%%

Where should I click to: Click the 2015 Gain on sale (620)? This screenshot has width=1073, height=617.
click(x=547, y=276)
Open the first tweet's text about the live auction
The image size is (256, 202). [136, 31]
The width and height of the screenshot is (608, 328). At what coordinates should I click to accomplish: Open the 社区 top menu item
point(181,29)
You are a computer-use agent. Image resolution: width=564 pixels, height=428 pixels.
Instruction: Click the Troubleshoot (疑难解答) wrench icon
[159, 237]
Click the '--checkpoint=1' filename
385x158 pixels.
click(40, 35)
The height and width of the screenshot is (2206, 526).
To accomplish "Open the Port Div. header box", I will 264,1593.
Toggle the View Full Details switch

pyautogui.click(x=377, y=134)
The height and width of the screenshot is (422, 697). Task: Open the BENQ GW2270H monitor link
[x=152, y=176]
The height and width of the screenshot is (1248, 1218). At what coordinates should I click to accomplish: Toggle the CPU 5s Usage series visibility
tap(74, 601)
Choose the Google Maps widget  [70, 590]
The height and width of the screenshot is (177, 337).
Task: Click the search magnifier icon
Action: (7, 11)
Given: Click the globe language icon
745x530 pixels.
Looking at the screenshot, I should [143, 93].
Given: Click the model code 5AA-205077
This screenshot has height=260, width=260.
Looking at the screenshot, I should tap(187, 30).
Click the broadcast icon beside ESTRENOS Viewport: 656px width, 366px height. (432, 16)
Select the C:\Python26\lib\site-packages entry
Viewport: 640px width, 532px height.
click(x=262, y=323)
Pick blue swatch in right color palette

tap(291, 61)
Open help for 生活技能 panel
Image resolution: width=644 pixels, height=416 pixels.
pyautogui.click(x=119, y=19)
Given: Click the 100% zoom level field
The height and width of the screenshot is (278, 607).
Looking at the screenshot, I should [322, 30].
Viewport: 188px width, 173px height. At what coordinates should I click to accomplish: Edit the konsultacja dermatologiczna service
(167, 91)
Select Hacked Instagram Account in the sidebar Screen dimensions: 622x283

%%

# Exercise goal
Copy out the full listing so that each line matches exactly.

# Reply to the task
Where should I click to: Click the 2015 Gain on sale (620)? This screenshot has width=1073, height=617.
click(x=547, y=276)
Open the first tweet's text about the live auction
The image size is (256, 202). [136, 31]
The width and height of the screenshot is (608, 328). At what coordinates should I click to accomplish: Open the 社区 top menu item
point(181,29)
You are a computer-use agent. Image resolution: width=564 pixels, height=428 pixels.
Instruction: Click the Troubleshoot (疑难解答) wrench icon
[159, 237]
Click the '--checkpoint=1' filename
385x158 pixels.
click(40, 35)
The height and width of the screenshot is (2206, 526).
To accomplish "Open the Port Div. header box", I will 264,1593.
Toggle the View Full Details switch

pyautogui.click(x=377, y=134)
The height and width of the screenshot is (422, 697). Task: Open the BENQ GW2270H monitor link
[x=152, y=176]
The height and width of the screenshot is (1248, 1218). At what coordinates should I click to accomplish: Toggle the CPU 5s Usage series visibility
tap(74, 601)
Choose the Google Maps widget  [70, 590]
The height and width of the screenshot is (177, 337).
Task: Click the search magnifier icon
Action: (7, 11)
Given: Click the globe language icon
745x530 pixels.
Looking at the screenshot, I should [143, 93].
Given: Click the model code 5AA-205077
This screenshot has height=260, width=260.
Looking at the screenshot, I should tap(187, 30).
Click the broadcast icon beside ESTRENOS Viewport: 656px width, 366px height. (432, 16)
Select the C:\Python26\lib\site-packages entry
Viewport: 640px width, 532px height.
click(x=262, y=323)
Pick blue swatch in right color palette

tap(291, 61)
Open help for 生活技能 panel
Image resolution: width=644 pixels, height=416 pixels.
pyautogui.click(x=119, y=19)
Given: Click the 100% zoom level field
The height and width of the screenshot is (278, 607).
Looking at the screenshot, I should [322, 30].
Viewport: 188px width, 173px height. At what coordinates should I click to accomplish: Edit the konsultacja dermatologiczna service
(167, 91)
Select Hacked Instagram Account in the sidebar Screen dimensions: 622x283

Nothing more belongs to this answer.